# FR: not talking about books



## ShineLikeStars

Bonjour !

Dans le cas suivant, faut-il ajouter un S à la fin de livre ?

English : I'm not talking about books (the ones you read), I'm talking about exercise books. 

Français :  Je ne parle pas de livre(s), je parle de cahier(s) ?

Merci beaucoup !
SLS


----------



## Maître Capello

Since you used the plural in English, you should also use the plural in French.

_Je ne parle pas de livre*s* ; je parle de cahier*s*._


----------



## AlphonseB

I think both work equally as I get you use _books_ as a category of items generally speaking.

Using French _de_ is correct. Singular and plural are both appropriate for introducing the category.
- des [de les] livres : about all books, hence the idea of book
- de livre : about the concept of book


----------



## Maître Capello

AlphonseB said:


> I think both work equally as I get you use _books_ as a category of items generally speaking.


Possibly, but it depends on the exact context and on the intended meaning.

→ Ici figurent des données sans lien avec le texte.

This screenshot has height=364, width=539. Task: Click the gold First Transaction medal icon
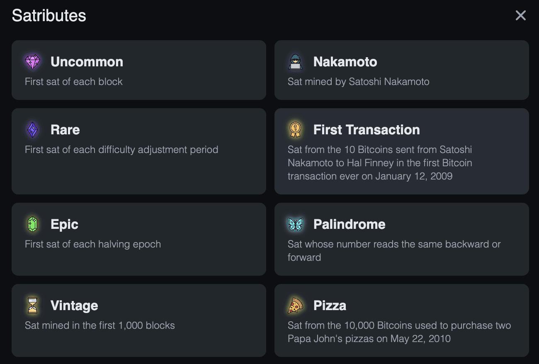coord(295,130)
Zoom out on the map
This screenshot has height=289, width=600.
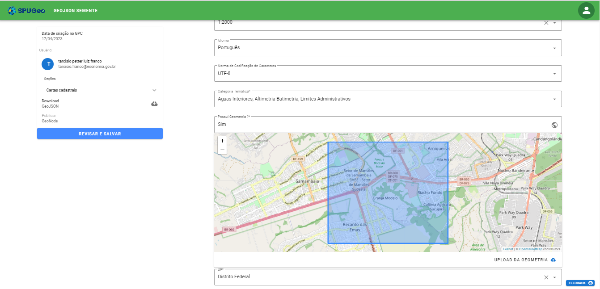[222, 150]
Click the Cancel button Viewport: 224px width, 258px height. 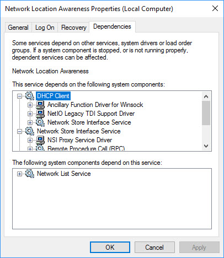[x=154, y=248]
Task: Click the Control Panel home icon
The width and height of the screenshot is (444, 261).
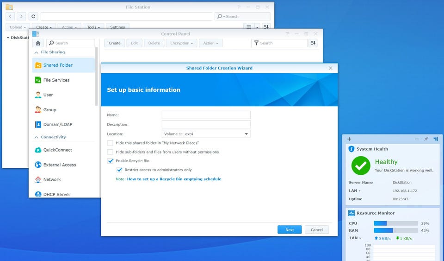Action: (38, 43)
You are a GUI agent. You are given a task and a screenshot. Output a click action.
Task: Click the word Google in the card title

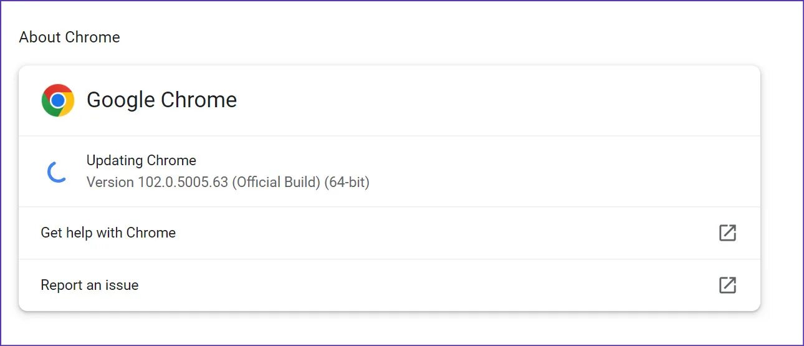click(120, 100)
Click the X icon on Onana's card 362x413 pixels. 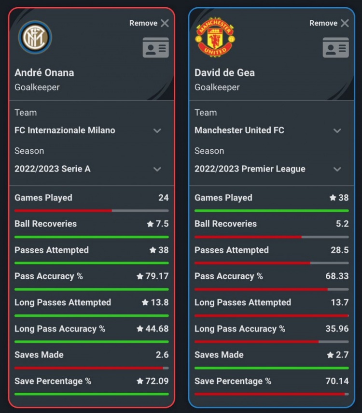[x=165, y=23]
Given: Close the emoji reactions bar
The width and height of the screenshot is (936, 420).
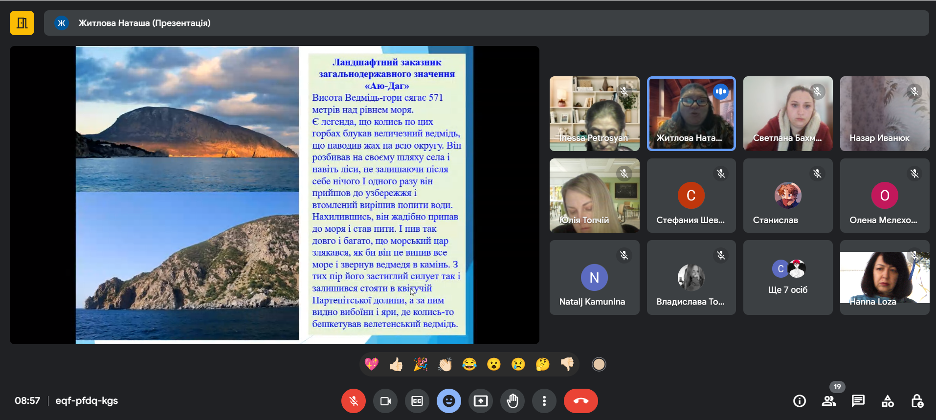Looking at the screenshot, I should point(449,401).
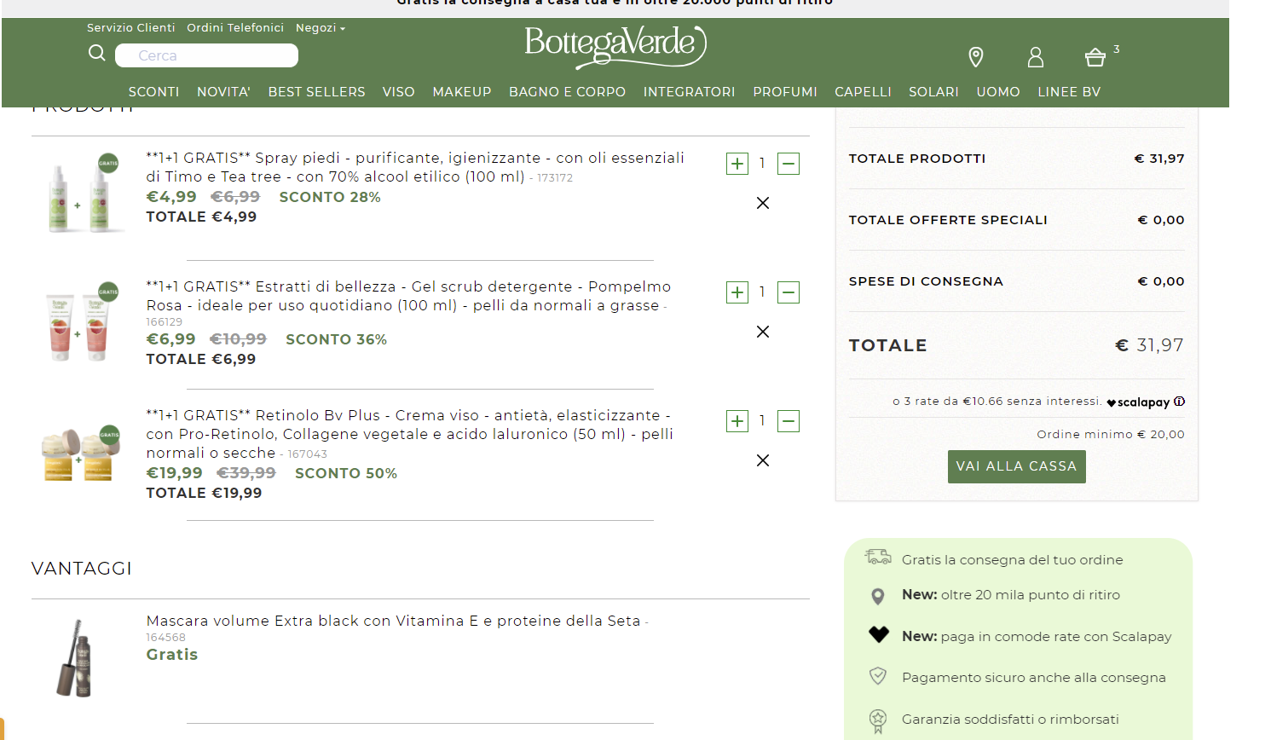Remove Gel scrub Pompelmo Rosa from cart
The image size is (1271, 740).
763,332
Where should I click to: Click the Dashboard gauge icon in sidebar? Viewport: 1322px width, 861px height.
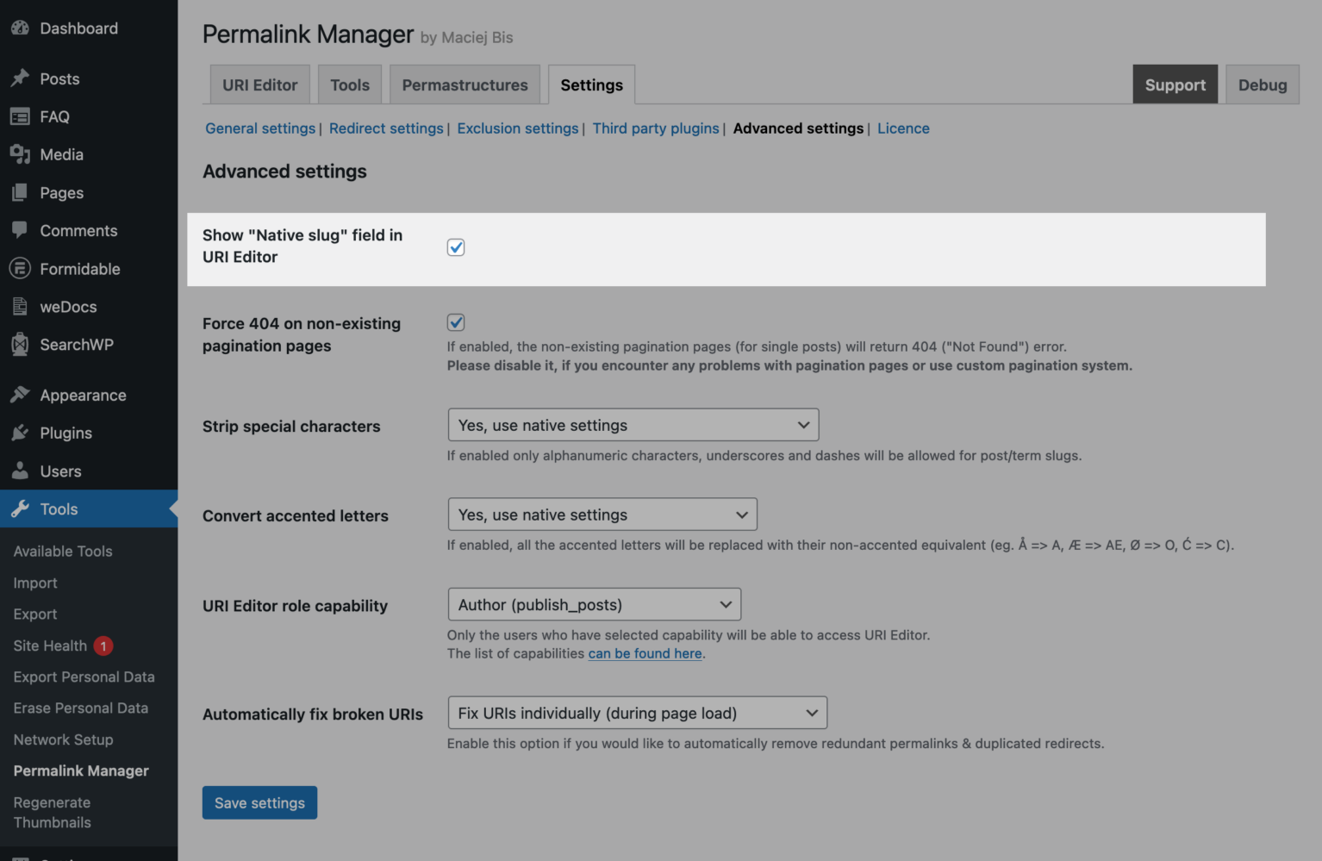[20, 28]
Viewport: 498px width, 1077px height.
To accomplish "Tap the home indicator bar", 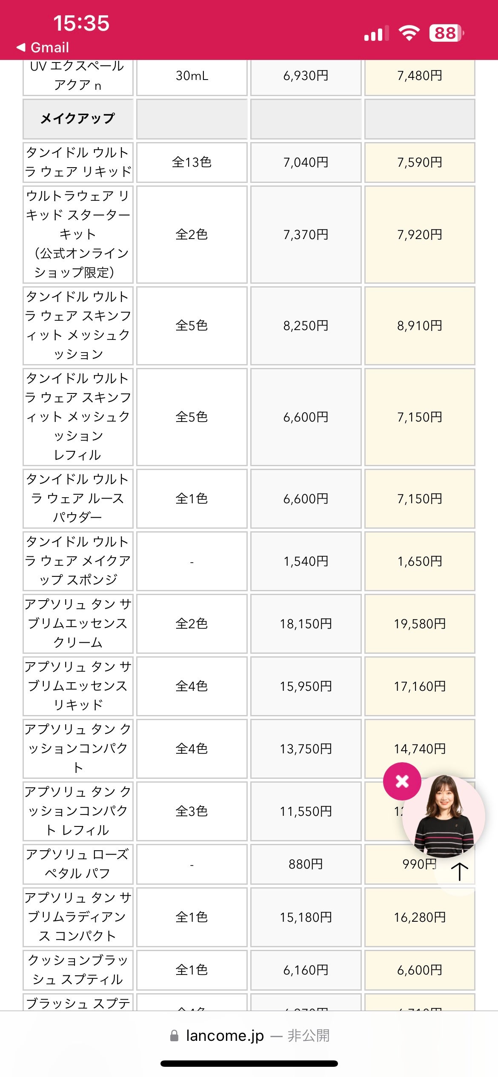I will tap(249, 1063).
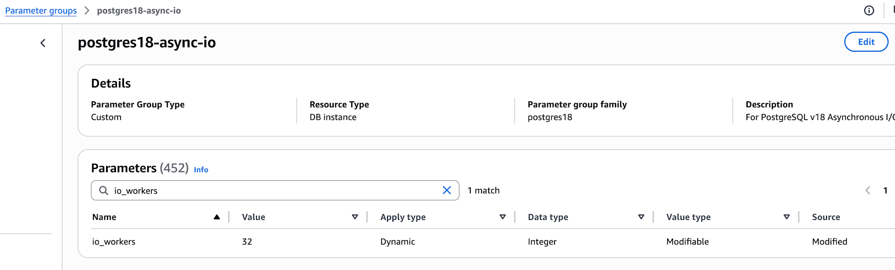Click the magnifier icon in the search box
Screen dimensions: 895x270
pos(104,191)
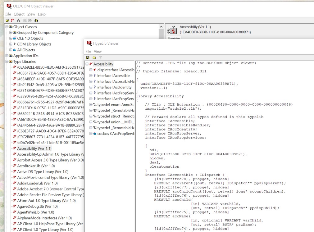Click the coclass CAccPropServices blue icon

(95, 134)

What is the full context, SLS?


----------



## OLN

Vu qu'on dit _books, the ones you read_, le pluriel _livres_ s'impose en français aussi.
Il faudrait effectivement une autre phrase pour savoir si le singulier _livre_ et _cahier_ peut convenir, avec au mieux un vocabulaire sans équivoque et traduisible tel quel.

(...)


----------



## jann

For me, the overall meaning and grammar are clear... and yes, both nouns should be in the plural in the negation, just as they are in English.  The sentence would be clearer yet if it were re-punctuated: _ I'm not talking about "books" (the ones you read);  I'm talking about exercise books. _

This is partial negation of the _ce n'est pas du vin, c'est de la bière _variety.  

"Books (the ones you read)" = romans, litérature, ouvrages non-romanesques déstinés à être lus du début à la fin, etc.. à la différence de dictionnaires, manuels scolaires, ouvrages de référence, etc. que l'on consulte sans pourtant les lire en entier.

"Excercise books" is ambiguous, and indeed we cannot select the correct vocabulary for the translation without knowing for sure what they are.  But since SLS has suggested _cahiers_, that certainly suggests that she is thinking of soft-bound workbooks where students write their assigned schoolwork (as opposed to reference books about sport, or textbooks that provide prompts to help students practice the material outlined within but are not intended to be written in).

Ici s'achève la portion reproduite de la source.